Do this
Copy the following lines exactly as they appear.

>>>>

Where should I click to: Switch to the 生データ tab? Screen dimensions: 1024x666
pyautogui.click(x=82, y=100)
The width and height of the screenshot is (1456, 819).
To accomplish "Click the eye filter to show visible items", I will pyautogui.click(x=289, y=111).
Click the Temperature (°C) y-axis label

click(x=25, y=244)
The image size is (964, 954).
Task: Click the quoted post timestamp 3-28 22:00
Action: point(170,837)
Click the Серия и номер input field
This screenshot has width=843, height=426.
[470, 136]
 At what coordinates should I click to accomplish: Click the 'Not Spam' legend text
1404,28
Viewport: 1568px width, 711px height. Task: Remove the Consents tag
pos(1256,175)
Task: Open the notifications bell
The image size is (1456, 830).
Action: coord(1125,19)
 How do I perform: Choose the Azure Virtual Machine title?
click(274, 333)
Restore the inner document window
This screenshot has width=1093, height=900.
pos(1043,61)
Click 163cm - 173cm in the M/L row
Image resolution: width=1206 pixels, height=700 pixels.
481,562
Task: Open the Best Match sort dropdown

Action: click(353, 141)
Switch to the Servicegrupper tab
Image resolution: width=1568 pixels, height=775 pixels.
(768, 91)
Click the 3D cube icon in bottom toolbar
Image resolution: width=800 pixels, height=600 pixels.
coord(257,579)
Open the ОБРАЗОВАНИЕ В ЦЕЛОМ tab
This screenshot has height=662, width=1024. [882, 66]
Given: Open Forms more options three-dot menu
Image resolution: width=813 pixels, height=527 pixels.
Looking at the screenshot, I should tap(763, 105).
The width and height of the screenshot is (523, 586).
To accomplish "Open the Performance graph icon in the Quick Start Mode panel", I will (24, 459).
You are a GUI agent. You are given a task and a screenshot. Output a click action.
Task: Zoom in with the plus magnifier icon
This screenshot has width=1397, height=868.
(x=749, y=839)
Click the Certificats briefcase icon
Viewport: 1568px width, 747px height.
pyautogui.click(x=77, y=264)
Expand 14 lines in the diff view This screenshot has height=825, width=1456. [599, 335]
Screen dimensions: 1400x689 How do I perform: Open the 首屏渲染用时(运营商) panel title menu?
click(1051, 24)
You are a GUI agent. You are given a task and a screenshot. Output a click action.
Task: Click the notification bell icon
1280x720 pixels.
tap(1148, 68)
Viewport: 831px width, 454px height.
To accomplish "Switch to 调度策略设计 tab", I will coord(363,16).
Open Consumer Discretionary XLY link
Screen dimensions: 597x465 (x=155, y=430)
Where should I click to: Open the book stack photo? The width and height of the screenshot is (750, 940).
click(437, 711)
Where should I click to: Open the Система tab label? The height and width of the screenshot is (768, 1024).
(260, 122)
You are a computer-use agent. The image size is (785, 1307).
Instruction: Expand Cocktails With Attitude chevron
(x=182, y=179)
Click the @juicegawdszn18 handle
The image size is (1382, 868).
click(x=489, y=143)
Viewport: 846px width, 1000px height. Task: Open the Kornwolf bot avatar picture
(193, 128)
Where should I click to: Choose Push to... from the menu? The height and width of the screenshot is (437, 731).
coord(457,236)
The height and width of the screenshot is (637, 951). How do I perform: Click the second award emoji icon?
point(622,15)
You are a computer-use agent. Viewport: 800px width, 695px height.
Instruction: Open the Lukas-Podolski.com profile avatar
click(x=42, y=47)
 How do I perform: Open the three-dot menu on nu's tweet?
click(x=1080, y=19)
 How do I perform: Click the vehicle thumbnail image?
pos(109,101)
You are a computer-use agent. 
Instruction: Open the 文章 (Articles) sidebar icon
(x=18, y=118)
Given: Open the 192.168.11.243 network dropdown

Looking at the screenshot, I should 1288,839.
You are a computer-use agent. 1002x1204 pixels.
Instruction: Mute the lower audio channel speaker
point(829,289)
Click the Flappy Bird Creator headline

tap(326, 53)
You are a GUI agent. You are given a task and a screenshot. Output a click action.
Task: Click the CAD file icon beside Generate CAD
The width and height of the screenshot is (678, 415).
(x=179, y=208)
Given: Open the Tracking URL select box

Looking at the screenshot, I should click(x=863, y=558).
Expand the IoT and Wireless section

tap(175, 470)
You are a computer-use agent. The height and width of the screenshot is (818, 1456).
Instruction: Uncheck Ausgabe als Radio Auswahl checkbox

<<<<

Exercise answer
Where should I click to: Switch to the 生データ tab? Screen dimensions: 1024x666
pyautogui.click(x=82, y=100)
The width and height of the screenshot is (1456, 819).
To accomplish "Click the eye filter to show visible items", I will pyautogui.click(x=289, y=111).
Click the Temperature (°C) y-axis label

click(x=25, y=244)
The image size is (964, 954).
Task: Click the quoted post timestamp 3-28 22:00
Action: point(170,837)
Click the Серия и номер input field
This screenshot has width=843, height=426.
[470, 136]
 At what coordinates should I click to accomplish: Click the 'Not Spam' legend text
1404,28
Viewport: 1568px width, 711px height. Task: Remove the Consents tag
pos(1256,175)
Task: Open the notifications bell
The image size is (1456, 830).
Action: coord(1125,19)
 How do I perform: Choose the Azure Virtual Machine title?
click(274, 333)
Restore the inner document window
This screenshot has width=1093, height=900.
pos(1043,61)
Click 163cm - 173cm in the M/L row
Image resolution: width=1206 pixels, height=700 pixels.
481,562
Task: Open the Best Match sort dropdown

Action: click(353, 141)
Switch to the Servicegrupper tab
Image resolution: width=1568 pixels, height=775 pixels.
(768, 91)
Click the 3D cube icon in bottom toolbar
Image resolution: width=800 pixels, height=600 pixels.
coord(257,579)
Open the ОБРАЗОВАНИЕ В ЦЕЛОМ tab
This screenshot has height=662, width=1024. [882, 66]
Given: Open Forms more options three-dot menu
Image resolution: width=813 pixels, height=527 pixels.
Looking at the screenshot, I should tap(763, 105).
The width and height of the screenshot is (523, 586).
To accomplish "Open the Performance graph icon in the Quick Start Mode panel", I will (24, 459).
You are a GUI agent. You are given a task and a screenshot. Output a click action.
Task: Zoom in with the plus magnifier icon
This screenshot has width=1397, height=868.
(x=749, y=839)
Click the Certificats briefcase icon
Viewport: 1568px width, 747px height.
pyautogui.click(x=77, y=264)
Expand 14 lines in the diff view This screenshot has height=825, width=1456. [599, 335]
Screen dimensions: 1400x689 How do I perform: Open the 首屏渲染用时(运营商) panel title menu?
click(1051, 24)
You are a GUI agent. You are given a task and a screenshot. Output a click action.
Task: Click the notification bell icon
1280x720 pixels.
tap(1148, 68)
Viewport: 831px width, 454px height.
To accomplish "Switch to 调度策略设计 tab", I will coord(363,16).
Open Consumer Discretionary XLY link
Screen dimensions: 597x465 (x=155, y=430)
Where should I click to: Open the book stack photo? The width and height of the screenshot is (750, 940).
click(437, 711)
Where should I click to: Open the Система tab label? The height and width of the screenshot is (768, 1024).
(260, 122)
You are a computer-use agent. The image size is (785, 1307).
Instruction: Expand Cocktails With Attitude chevron
(x=182, y=179)
Click the @juicegawdszn18 handle
The image size is (1382, 868).
click(x=489, y=143)
Viewport: 846px width, 1000px height. Task: Open the Kornwolf bot avatar picture
(193, 128)
Where should I click to: Choose Push to... from the menu? The height and width of the screenshot is (437, 731).
coord(457,236)
The height and width of the screenshot is (637, 951). How do I perform: Click the second award emoji icon?
point(622,15)
You are a computer-use agent. Viewport: 800px width, 695px height.
Instruction: Open the Lukas-Podolski.com profile avatar
click(x=42, y=47)
 How do I perform: Open the three-dot menu on nu's tweet?
click(x=1080, y=19)
 How do I perform: Click the vehicle thumbnail image?
pos(109,101)
You are a computer-use agent. 
Instruction: Open the 文章 (Articles) sidebar icon
(x=18, y=118)
Given: Open the 192.168.11.243 network dropdown

Looking at the screenshot, I should 1288,839.
You are a computer-use agent. 1002x1204 pixels.
Instruction: Mute the lower audio channel speaker
point(829,289)
Click the Flappy Bird Creator headline

tap(326, 53)
You are a GUI agent. You are given a task and a screenshot. Output a click action.
Task: Click the CAD file icon beside Generate CAD
The width and height of the screenshot is (678, 415).
(x=179, y=208)
Given: Open the Tracking URL select box

Looking at the screenshot, I should click(x=863, y=558).
Expand the IoT and Wireless section

tap(175, 470)
You are a computer-use agent. The height and width of the screenshot is (818, 1456).
Instruction: Uncheck Ausgabe als Radio Auswahl checkbox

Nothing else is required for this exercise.